Competitive Math 2- ENROLL
Contents covered in Track A: Number Theory (Primes, Composites, Divisibility Rules), Patterns in Calendar, Arithmetic and Averages, Perimeters and Areas, More Geometry (Polygons, Angles, Sum of Angles), and Units Digit.
Contents covered in Track B: Number and Sequence, Rate and Speed, Counting and Probability, Ratios and Fractions, Measurements and Geometry, Algebraic Thinking and Logical Deduction.

Sample Problems:

​(Number Theory) A number is a multiple of 9 and it’s larger than 1000. The number is divisible by both 5 and 7, and it is not divisible by 2. If the number is less than 2000, what is the number?
 
(Counting and Probability) A committee of three is chosen from five counselors - Allen, Benjamin, Coby, Dahlia and Eshita. What is the probability Benjamin is on the committee?
 
(Measurements) Tom and Dima are designing a fort. They notice that if they increase the length of the floor by 2 feet then the floor area will increase by 12 square feet. If they increase the width by 3 feet, then the floor area will increase by 24 square feet. What are the dimensions of the floor in their design?

Competitive Math 3- ENROLL
Contents covered in Track A: Number Theory, Rate and Proportions, Speed and Movement, Geometry – Polygons and Circles, Counting and Probability, Permutations and Combinations.
Contents covered in Track B: Rates, Ratio and Proportion, Complex Fractions and Percent, Geometry – 3D, Combinatoric - Shapes and Pathways, Statistic and Probability, Number Theory - Mixed Problems.

Sample Problems:

(Number Theory) Abhinav, Bella, and Chandra were all born after 2000. Each of them was born in a year after 2000 that is divisible by exactly one of the prime numbers 2, 3 or 5. Each of these primes is a divisor of one of the birth years. What is the least possible sum of their birth years?

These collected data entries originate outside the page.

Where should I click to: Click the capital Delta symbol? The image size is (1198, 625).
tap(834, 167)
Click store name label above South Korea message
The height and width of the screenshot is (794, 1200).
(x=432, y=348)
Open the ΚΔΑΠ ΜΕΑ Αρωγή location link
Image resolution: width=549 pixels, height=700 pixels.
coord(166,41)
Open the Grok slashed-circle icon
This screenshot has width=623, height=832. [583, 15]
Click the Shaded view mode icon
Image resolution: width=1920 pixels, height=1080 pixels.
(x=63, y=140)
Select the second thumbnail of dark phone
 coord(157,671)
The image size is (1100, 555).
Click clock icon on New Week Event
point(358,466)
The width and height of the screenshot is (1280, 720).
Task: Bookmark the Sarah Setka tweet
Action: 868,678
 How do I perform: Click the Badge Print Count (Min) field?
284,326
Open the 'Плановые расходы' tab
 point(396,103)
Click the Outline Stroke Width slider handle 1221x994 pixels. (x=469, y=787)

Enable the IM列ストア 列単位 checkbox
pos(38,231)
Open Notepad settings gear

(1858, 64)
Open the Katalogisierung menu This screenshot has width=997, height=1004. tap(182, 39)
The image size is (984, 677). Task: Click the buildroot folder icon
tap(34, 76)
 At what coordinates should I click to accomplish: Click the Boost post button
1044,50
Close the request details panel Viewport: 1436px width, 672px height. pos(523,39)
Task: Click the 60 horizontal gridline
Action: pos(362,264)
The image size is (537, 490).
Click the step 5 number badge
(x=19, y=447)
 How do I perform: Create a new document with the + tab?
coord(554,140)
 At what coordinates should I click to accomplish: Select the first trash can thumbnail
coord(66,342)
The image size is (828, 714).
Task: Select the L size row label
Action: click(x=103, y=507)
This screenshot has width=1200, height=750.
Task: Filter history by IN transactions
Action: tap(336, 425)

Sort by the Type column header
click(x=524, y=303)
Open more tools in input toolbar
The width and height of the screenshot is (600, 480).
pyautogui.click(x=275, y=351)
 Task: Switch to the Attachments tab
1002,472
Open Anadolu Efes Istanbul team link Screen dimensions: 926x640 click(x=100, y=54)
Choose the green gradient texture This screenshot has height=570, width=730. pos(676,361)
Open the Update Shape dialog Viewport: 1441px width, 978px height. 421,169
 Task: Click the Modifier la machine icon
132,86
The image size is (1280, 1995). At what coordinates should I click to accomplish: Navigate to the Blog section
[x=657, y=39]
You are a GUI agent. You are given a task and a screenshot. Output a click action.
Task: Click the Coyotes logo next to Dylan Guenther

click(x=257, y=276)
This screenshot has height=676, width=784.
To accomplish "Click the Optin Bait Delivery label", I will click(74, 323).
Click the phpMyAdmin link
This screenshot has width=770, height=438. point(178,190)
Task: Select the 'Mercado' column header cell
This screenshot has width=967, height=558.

​(Geometry) Eight congruent semicircles are drawn inside a square of length 4. What is the area of the nonshaded part of the square?

(Percent) Mia went shopping to buy a new winter coat. The coat she wanted was on sale for 20%. Mia also gets an additional discount of 10% off the sale price by using her student’s discount card. If Mia pays $180 for the coat, what was the original price before either discount?
 
(Counting and Probability) A box contains 26 slips of paper, each showing a different letter of the alphabet. If two slips of paper are drawn from the box at the same time, what is the probability that both letters appear in the word ALGEBRA? Express your answer as a common fraction. ​

Competitive Math 4- ENROLL
Contents covered in Track A: Logic/Reasoning and Number Bases, Number Theory, Geometry – Pythagorean Theorem, Fractions & Exponents, Arithmetics & Data, Counting and Probability.
Contents covered in Track B: Exponents and Radicals, Functions and Operations, Geometry – Areas, Number Bases and Modular Arithmetic, Set Theory and Mixed Word Problems, Analytical Geometry.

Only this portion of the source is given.